Metrics reference
Estimated time to read: 7 minutes
Acquisition notice
In October 2022, ServiceNow acquired Era Software. The documentation on this site is no longer maintained and is intended for existing Era Software users only.
To get the latest information about ServiceNow's observability solutions, visit their website and documentation.
This page describes metrics for monitoring EraSearch's health and status. The content is intended for self-hosted EraSearch users. If you're looking for the fastest way to set up and use EraSearch, get started with EraSearch on EraCloud.

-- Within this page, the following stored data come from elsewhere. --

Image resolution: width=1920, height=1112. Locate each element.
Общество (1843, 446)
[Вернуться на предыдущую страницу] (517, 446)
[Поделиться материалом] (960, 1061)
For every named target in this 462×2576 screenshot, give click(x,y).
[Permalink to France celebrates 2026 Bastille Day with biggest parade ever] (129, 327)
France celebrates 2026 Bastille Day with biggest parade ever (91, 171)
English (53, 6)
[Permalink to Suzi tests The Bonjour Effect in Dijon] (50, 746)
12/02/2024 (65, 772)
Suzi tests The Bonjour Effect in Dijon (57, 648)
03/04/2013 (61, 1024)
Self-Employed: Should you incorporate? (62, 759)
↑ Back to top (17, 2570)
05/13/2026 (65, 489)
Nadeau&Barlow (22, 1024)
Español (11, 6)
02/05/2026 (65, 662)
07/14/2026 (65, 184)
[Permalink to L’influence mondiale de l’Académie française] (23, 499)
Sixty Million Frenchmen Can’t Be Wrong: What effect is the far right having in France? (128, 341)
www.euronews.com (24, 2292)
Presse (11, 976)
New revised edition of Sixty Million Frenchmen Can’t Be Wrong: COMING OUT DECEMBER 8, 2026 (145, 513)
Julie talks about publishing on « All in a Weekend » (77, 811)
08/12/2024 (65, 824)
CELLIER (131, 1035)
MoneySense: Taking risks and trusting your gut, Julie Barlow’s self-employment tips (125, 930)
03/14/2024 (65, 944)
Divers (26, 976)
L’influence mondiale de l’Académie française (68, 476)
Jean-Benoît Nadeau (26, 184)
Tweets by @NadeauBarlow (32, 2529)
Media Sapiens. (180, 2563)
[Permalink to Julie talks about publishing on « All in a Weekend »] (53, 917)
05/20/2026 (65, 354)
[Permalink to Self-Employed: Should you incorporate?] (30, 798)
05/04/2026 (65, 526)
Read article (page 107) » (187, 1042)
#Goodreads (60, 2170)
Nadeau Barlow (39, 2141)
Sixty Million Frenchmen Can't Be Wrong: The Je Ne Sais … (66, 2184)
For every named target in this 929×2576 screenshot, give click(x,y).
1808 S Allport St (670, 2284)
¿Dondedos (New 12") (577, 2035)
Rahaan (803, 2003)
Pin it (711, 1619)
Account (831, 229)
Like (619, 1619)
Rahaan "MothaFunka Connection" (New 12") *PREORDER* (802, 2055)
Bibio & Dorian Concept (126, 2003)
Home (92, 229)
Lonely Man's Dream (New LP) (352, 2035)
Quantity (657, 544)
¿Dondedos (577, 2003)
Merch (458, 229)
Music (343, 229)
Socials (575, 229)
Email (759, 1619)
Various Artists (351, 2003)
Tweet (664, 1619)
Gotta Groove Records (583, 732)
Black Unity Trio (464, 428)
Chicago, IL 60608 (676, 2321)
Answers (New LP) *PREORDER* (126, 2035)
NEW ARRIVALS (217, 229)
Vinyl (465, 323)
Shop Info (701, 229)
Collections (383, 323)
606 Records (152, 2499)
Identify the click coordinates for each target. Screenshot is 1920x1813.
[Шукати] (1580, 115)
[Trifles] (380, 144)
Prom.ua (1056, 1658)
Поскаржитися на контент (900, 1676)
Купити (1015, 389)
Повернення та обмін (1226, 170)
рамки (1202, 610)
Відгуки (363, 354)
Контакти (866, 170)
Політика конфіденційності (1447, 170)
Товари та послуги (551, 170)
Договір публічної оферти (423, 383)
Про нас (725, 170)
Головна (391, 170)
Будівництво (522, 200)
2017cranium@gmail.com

All EraSearch services include Prometheus-style metrics endpoints that can be used for scraping application metrics. The EraSearch Helm charts come with metric pod annotations that should be picked up by any pre-existing Kubernetes-based monitoring tools.
Note
Era Software recommends using a scrape interval of 10 seconds to ensure high fidelity resolution for the database metrics. This also ensures that alerts are accurate, and that action can be taken swiftly when problems do occur.
Metrics to alert on¶
The following EraSearch metrics are critical to the health of the database. If any of these metrics have a sustained positive rate over time, you may be losing database writes and need to take action.
-
quarry_bulk_cache_failure_total
- This metric indicates failure writing to the Cache service/layer, signifying a communication failure between the API and Cache layers.- For troubleshooting, the Cache service logs will have more information, however the failure could also be caused by upstream components: the Storage service, the object storage provider, or the network itself.
-
quarry_maxwell_bulk_upload_failure_total
- This metric indicates failure writing to object storage via the Storage service.- For troubleshooting, the Storage service logs will have more information.
-
quarry_bulk_payloads_precommit_failure_total
- This metric indicates a failure attempting to "pre-commit" data to the Cache service.- For troubleshooting, the Cache service logs will have more information.
-
quarry_seqnum_failure_total
- This metric indicates a failure retrieving sequence numbers from the Coordinator service.- For troubleshooting, the Coordinator service logs will have more information.
-
quarry_rootset_save_error_count
- This metric indicates failures by the Cache service backing up "rootsets" to object storage.- For troubleshooting, the Cache service logs will have more information, however the failure could also be caused by upstream components: the Storage service, the object storage provider, or the network itself.
-
quarry_compaction_io_failure_total
andquarry_compaction_upload_failure_total
- These metrics indicate failures by the Cache Service for properly storing the output of compactions.- For troubleshooting, the Cache service logs will have more information.
-
alexandria_redis_connection_failures_total
(available in v1.22) - This metric indicates failures connecting to the Coordinator service Redis backend.- For troubleshooting, the Coordinator service logs would be a good first step, however the issue may lie with Redis or within the network.
Metrics to watch¶
Include the following metrics in any monitoring dashboards. These metrics provide a high-level view of the database status and health.
Note
Era Software has a sample dashboard that you can use as a starting point for monitoring EraSearch using Grafana.
Ingest¶
Use the metrics below to observe the health and throughput of the ingest/write path into the database.
CPU-bound task latency¶
Use the quarry_cpu_queue_duration_ns_sum
and quarry_cpu_queue_duration_ns_count
metrics (or alternatively the quarry_cpu_queue_duration_ns
summary metric) to measure how long CPU-bound tasks are queued. To visualize per pod, use:
sum by (pod) (
rate(quarry_cpu_queue_duration_ns_sum[$interval])
/
rate(quarry_cpu_queue_duration_ns_count[$interval])
)
An average sustained latency greater than 1s typically means that the pod does not have adequate CPU resources and requires administrative action.
Disk-bound task latency¶
Use the quarry_blocking_queue_duration_ns_sum
and quarry_blocking_queue_duration_ns_count
metrics (or alternatively the quarry_blocking_queue_duration_ns
summary metric) to measure how long disk-bound tasks are queued. To visualize per pod, use:
sum by (pod) (
rate(quarry_blocking_queue_duration_ns_sum[$interval])
/
rate(quarry_blocking_queue_duration_ns_count[$interval])
)
An average sustained latency greater than 5ms typically means that the pod does not have adequate disk resources and requires administrative action.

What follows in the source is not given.